The conversion is done in:

fahrenheitToCelcius = =>f?:Double  val c = (f-32)*5/9 <=c ...

This describes a sequential loop (...) of receiving a number f from an input channel; then converting it to a number c and then sending c over the output channel.

Two other scripts would take care of creating the widgets and adding these to the application window and finally removing these.
Script numericInput has a main loop that (each time) calls the script valueChanged. This accepts an event from a numeric text field and yields a numeric result, which is is forwarded (==>) to an action that sends it (_) over an output channel.
Script numericOutput has a main loop that receives a value from an input channel and then sets the label text accordingly.

numericInput = var nf = new TextField
                         @{window.add(nf); there.onDeactivate{window.remove(nf)}:
                         ( valueChanged(nf) ==> <=(_); ... )

numericOutput = var nl = new Label {preferredSize = new Dimension(65,26)}
                         @{window.add(nl); there.onDeactivate{window.remove(nl)}:
                         ( =>d?:Double {nl.text = d.toString} ... )

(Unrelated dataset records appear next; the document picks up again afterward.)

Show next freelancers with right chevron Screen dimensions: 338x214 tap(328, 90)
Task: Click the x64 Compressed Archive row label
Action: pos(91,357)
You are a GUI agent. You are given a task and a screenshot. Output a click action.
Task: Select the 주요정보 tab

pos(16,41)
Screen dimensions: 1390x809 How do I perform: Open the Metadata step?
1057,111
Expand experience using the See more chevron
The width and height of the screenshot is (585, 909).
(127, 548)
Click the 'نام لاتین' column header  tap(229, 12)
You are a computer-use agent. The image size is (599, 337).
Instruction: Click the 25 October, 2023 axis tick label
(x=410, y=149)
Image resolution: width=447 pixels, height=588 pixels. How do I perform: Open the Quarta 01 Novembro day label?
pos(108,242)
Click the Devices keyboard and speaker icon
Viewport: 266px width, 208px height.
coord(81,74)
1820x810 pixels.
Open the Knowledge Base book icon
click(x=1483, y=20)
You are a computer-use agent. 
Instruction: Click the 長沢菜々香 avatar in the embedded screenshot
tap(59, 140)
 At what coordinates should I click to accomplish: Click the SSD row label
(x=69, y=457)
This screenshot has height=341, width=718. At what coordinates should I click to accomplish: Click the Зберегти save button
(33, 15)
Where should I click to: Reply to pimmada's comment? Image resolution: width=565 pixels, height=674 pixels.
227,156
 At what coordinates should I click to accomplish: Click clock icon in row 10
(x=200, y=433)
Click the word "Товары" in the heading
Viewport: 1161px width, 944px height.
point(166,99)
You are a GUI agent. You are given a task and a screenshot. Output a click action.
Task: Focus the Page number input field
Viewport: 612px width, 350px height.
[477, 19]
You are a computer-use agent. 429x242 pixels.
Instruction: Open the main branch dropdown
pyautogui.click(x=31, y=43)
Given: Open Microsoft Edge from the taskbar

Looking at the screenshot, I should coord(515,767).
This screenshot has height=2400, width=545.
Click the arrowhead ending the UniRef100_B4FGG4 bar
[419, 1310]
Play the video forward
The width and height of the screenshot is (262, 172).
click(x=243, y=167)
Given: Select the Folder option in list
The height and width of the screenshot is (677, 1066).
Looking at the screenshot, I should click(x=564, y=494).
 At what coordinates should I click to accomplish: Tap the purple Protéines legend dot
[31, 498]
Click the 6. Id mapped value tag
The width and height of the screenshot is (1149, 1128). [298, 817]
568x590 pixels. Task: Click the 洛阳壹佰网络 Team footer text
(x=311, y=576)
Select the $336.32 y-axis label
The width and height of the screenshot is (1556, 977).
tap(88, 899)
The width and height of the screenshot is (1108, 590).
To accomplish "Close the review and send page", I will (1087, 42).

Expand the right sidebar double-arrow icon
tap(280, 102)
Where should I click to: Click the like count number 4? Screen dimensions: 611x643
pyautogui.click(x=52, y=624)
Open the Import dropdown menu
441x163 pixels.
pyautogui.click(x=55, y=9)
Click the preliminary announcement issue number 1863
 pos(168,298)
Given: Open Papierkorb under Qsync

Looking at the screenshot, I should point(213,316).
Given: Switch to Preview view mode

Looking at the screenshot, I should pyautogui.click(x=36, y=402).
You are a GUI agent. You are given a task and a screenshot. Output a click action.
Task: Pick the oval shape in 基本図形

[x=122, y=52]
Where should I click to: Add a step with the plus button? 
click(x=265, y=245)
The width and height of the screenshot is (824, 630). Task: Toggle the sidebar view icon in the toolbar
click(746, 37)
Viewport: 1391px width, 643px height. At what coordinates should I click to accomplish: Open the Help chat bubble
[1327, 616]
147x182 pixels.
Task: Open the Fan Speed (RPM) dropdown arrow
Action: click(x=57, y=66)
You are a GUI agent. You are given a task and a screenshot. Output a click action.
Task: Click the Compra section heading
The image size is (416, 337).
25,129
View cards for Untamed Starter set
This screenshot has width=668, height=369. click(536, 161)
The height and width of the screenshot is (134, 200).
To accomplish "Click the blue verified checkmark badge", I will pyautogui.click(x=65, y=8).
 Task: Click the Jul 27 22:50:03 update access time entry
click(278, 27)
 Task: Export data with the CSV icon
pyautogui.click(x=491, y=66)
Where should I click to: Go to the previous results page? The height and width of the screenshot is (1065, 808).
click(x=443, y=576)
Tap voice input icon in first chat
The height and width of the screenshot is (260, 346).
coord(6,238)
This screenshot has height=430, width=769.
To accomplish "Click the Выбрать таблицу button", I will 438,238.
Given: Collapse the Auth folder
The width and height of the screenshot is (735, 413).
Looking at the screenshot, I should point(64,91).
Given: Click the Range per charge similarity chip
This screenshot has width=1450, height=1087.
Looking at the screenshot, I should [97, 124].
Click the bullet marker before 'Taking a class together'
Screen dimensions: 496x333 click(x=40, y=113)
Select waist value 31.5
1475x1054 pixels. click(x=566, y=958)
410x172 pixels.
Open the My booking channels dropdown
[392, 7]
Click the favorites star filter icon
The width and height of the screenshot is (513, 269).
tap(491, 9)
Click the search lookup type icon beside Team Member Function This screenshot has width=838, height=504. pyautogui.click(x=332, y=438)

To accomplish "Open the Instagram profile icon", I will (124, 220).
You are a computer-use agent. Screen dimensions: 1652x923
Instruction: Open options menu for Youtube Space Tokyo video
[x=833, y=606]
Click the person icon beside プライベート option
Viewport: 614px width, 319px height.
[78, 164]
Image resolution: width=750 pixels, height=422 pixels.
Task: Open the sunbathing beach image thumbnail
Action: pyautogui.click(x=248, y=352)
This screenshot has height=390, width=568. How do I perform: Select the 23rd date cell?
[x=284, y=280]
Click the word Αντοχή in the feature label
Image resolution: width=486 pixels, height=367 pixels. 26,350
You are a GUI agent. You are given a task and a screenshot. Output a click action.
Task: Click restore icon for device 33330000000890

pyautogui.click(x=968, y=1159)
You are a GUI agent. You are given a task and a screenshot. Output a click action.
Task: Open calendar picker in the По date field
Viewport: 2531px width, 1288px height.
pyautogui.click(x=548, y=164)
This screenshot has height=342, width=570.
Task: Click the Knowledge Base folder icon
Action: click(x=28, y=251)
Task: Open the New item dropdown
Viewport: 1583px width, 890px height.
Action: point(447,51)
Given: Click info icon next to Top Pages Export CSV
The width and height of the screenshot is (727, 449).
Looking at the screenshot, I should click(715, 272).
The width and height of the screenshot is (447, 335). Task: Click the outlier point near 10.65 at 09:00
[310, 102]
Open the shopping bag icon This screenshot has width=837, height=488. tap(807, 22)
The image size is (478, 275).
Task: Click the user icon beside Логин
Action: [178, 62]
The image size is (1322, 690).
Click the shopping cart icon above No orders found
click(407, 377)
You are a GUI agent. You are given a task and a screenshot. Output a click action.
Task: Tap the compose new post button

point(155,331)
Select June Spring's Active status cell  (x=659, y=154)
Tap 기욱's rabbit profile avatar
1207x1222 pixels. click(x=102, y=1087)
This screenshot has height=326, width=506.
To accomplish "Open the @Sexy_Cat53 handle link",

These two scripts could be imported from some library trait, that would need proper handles for adding and removing the widgets, of course. The trait would also provide a definition for the channel:

<==>(d:Double) = {}

I am not sure whether this way of programming would be really handy for GUIs, but it is different and could be interesting.
The data flow using the arrow symbols is explained in my paper for the Scala Workshop, last July.